Cultivars | Inflorescence |
Diameter of sepal (cm) | Shape of sepal |
No. of sepals /inflorescences |
Sepal color (RHS)y |
Flower head type | |
Height (cm)z |
Diameter (cm) | ||||||
Moonlight | 7.80 ± 0.18 | 14.84 ± 0.85 | 3.35 ± 0.08 | single | 152.30 ± 8.24 | 75C (Purple Group) | Mophead |
Verena | 8.77 ± 0.25 | 16.97 ± 0.74 | 35.72 ± 00.12 | single | 133.30 ± 7.71 | 65D (Red-Purple Group) | Mophead |
Mophead and lacecap hydrangeas grown in a wide range of soil pH result in various floral colors. Accordingly, the flower color of ‘Moonlight’ varied depending on the soil pH. Eight samples were taken based on distinct flower colors. The color spectrum ranged from blue to pink (Fig. 4). The flower color was blue-purple in plants grown in soils that had a pH between 4.54 and 4.69. The flower color in soil pH 4.91 was purple-pink. In soils at pH 5.26, 5.34, and 5.43, the flower color was pink. Hydrangeas remained pink when the soil pH was about 6.0 or 6.2. H. macrophylla had a varying aluminum content depending on the soil pH (Lee et al., 2014). Low soil pH (acidic) facilitated plant uptake of more aluminum and generated a beautiful blue color (Betty, 2017). ‘Moonlight’ had blue, purple, and pink flower colors when the soil pH was between 4 and 6. As a result, growers can produce various flower colors by controlling soil pH and aluminum uptake content.

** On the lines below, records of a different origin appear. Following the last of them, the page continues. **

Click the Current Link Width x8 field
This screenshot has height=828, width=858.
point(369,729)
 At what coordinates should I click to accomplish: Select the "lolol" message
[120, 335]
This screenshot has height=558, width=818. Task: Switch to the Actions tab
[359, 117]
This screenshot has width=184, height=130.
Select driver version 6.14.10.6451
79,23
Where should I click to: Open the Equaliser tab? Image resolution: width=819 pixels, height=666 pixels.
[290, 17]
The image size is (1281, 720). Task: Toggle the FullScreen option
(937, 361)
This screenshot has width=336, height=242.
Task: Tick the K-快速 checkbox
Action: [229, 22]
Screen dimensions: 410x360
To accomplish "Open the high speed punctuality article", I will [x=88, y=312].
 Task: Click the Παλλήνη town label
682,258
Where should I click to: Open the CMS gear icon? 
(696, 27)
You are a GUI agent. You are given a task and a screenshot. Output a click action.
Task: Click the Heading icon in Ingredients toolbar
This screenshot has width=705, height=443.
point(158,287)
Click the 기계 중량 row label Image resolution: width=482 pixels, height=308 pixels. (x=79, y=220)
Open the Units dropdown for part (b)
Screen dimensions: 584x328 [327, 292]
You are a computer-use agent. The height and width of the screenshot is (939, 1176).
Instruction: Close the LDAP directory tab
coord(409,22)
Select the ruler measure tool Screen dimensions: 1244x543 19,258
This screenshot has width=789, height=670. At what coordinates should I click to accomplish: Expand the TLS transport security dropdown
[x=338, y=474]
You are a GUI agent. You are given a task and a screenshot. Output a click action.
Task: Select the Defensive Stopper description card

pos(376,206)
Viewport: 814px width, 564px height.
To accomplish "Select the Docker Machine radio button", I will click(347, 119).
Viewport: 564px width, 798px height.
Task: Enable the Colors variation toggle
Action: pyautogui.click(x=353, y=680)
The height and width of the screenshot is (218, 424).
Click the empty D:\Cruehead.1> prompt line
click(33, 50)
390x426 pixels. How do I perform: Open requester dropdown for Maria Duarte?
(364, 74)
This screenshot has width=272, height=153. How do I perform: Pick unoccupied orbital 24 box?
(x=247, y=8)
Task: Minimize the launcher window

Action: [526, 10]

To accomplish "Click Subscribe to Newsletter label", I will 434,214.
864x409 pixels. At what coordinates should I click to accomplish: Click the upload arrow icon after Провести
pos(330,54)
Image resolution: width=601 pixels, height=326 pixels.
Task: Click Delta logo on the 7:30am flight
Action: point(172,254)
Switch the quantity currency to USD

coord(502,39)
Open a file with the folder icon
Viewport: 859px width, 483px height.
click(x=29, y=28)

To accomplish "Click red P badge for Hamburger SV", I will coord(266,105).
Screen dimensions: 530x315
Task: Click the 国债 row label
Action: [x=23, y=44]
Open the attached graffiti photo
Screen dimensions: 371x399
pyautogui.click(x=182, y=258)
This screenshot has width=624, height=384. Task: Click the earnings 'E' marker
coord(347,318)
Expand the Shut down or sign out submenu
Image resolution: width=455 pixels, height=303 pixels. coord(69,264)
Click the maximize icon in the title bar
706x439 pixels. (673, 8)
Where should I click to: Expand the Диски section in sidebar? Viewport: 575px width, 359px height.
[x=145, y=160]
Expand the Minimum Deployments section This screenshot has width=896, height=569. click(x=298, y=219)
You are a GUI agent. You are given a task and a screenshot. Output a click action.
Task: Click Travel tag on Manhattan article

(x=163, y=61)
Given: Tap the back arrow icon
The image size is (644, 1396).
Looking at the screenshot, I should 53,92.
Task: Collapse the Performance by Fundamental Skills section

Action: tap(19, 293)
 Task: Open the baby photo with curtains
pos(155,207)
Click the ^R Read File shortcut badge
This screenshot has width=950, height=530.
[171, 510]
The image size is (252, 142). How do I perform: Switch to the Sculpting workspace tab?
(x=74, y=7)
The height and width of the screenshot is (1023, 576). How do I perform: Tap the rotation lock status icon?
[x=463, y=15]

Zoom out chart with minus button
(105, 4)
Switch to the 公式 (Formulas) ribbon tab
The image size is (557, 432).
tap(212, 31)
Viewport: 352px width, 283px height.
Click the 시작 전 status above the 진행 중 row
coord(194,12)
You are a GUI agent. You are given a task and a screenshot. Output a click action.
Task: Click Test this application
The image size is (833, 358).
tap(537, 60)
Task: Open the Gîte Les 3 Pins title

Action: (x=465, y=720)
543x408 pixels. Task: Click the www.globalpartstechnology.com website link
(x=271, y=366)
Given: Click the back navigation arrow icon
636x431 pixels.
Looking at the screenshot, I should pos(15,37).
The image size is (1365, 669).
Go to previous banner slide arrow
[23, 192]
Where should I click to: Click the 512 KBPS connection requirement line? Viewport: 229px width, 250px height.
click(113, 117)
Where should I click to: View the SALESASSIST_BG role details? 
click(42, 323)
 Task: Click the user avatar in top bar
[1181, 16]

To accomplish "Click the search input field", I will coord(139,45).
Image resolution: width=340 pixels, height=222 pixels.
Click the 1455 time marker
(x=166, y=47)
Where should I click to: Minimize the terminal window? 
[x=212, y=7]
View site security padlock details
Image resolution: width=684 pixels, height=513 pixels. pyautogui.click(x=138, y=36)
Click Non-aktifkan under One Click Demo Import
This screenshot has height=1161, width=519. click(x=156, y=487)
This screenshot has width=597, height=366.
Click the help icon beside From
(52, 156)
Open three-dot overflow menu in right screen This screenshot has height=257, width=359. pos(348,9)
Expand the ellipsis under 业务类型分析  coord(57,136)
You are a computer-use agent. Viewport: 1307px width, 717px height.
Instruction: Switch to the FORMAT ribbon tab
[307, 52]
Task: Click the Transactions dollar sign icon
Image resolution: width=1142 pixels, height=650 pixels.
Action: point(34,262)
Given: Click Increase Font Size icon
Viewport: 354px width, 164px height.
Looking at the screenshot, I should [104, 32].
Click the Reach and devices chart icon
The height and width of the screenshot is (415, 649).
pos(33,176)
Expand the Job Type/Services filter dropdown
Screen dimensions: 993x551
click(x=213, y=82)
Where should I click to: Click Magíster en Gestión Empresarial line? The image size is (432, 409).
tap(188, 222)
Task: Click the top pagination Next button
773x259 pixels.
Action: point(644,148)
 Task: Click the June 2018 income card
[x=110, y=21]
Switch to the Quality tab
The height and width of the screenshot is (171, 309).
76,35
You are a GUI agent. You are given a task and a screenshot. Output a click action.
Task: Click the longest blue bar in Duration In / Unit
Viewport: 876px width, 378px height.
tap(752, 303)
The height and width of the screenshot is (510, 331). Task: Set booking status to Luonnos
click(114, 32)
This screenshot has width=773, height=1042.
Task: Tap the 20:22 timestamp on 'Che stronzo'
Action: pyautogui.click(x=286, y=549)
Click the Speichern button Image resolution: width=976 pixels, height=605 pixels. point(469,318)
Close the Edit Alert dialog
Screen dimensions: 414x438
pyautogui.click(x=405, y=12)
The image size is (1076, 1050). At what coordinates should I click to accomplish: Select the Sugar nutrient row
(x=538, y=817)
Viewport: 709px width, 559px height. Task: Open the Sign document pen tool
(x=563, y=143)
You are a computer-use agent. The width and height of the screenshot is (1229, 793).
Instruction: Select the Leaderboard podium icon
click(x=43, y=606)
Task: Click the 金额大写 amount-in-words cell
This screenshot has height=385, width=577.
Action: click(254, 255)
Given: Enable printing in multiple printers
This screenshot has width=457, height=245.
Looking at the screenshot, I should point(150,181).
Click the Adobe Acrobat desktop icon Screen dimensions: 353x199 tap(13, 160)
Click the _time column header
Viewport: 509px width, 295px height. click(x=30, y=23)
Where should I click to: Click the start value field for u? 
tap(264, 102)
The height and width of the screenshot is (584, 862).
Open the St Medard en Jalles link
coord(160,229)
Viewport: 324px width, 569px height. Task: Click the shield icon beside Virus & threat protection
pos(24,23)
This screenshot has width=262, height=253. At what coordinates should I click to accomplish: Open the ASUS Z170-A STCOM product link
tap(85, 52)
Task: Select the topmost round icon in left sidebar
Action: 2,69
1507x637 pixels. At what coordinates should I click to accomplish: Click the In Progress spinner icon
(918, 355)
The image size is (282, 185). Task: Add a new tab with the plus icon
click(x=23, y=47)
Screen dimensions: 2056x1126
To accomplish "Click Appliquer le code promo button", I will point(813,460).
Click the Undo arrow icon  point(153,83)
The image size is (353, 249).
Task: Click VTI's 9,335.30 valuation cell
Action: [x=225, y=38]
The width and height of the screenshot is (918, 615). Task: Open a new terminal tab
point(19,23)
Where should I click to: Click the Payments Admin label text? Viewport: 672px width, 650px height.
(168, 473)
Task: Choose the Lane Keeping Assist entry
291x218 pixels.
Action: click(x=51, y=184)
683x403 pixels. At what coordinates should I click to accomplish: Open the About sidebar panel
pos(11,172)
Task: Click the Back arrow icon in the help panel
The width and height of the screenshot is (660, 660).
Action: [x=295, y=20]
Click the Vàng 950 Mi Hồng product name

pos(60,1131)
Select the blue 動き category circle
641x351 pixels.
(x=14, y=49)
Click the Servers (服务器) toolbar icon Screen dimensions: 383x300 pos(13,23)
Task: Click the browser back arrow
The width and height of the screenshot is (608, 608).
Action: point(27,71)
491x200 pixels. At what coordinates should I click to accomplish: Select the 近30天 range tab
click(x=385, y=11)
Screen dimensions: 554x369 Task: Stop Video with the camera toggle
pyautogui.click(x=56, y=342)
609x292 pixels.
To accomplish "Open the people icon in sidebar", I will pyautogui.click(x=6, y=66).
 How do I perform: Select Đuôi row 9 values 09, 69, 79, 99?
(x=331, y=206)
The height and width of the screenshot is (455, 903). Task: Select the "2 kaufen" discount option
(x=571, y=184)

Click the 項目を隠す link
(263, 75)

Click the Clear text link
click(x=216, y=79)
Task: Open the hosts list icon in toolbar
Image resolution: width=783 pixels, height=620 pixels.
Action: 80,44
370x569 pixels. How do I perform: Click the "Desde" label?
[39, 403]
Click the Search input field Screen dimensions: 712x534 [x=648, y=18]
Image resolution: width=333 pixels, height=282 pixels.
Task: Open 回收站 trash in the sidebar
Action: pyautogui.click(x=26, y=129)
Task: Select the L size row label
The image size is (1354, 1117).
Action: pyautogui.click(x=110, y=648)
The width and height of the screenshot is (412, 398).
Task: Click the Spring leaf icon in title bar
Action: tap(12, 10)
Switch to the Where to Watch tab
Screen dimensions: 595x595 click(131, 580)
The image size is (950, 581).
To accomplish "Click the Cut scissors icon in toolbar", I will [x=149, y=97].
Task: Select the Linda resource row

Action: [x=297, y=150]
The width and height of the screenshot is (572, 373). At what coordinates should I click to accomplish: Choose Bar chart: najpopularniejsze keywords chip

Generally, H. macrophylla produces flower buds shortly after blooming, which means they flower in the previous year’s wood (Betty, 2017). In Korea, H. macrophylla usually bloom from May to June. In the outdoor condition, the early stage of flower bud development was observed from October, and the final stage, when flower formation was complete, happened in February(Lim et al., 2020). Hydrangea blooms faster when grown in a heated greenhouse than when grown in the field(Lim et al., 2020). Fig. 5 illustrates floral bud development and blooming. Fig. 5B and 5J represent the floral buds of ‘Moonlight’ and ‘Verena’ grown in the same environment on the same day. The flowers of ‘Verena’ bloom faster than ‘Moonlight’. The flower of ‘Verena’ was observed on February 18th (Fig. 5J), while the flower of ‘Moonlight’ bloomed sometimes in April. In the same environment, the flowers at the same stage of development for ‘Moonlight’ were seen on May 20th (Fig. 5D) and those of ‘Verena’ on March 17th (Fig. 5K). These findings suggest that ‘Moonlight’ is a late-flowering cultivar that blooms about 2 months later than ‘Verena.’ In addition, the flowering date of ‘Moonlight’ growing in the heated greenhouse is about a month earlier than that of ‘Moonlight’ grown in the field (Fig. 5).